SARS went global thanks to a superspreader — a Chinese doctor who infected more than a dozen people at a Hong Kong hotel in late February. One of those people brought the virus to Canada.

In Singapore, one SARS patient infected 62 people. In Toronto, which had several superspreaders, one early case infected 44 others.

In fact, an elderly couple who contracted the virus on the night SARS made its first appearance in a Toronto hospital were both superspreaders.

The woman, who had taken her husband to hospital for a heart problem, brought him back a few days later when he began to suffer from the symptoms that would come to be recognized as SARS. Later, people who traced the spread of the virus through Toronto hospitals would see that she infected three admission clerks, a security guard, five visitors, three nurses and one housekeeper — all within a 2 1/2 hour span.

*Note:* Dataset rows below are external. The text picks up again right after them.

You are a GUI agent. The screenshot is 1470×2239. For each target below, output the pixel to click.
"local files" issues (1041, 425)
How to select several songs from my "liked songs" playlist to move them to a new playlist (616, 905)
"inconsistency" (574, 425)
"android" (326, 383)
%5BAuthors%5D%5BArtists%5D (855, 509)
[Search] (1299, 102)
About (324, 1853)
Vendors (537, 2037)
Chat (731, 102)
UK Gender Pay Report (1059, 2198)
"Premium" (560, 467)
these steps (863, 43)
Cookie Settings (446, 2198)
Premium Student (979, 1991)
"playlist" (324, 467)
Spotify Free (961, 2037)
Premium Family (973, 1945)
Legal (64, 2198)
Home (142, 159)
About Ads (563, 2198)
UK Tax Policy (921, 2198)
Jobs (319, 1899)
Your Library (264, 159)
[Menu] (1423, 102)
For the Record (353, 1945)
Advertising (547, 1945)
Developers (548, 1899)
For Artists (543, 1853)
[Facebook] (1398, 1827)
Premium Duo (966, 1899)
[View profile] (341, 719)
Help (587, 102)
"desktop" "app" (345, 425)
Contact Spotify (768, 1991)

"She wasn't that sick, actually. I don't even know if she had a fever," says Dr. Donald Low, the Toronto microbiologist who helped lead the city's SARS response.

"But clearly she was excreting a lot of virus ... which then ping-ponged into a massive number of cases throughout the city."

It's not clear why some people became superspreaders during SARS.

True, in some cases the amplified transmission seemed to relate more to the circumstances than actual patient. For instance, it became apparent that intubating a patient — putting him or her on a breathing machine — could be a superspreader event if health-care workers weren't wearing respirators fitted over their noses and mouths and goggles to shield the mucus membranes around their eyes.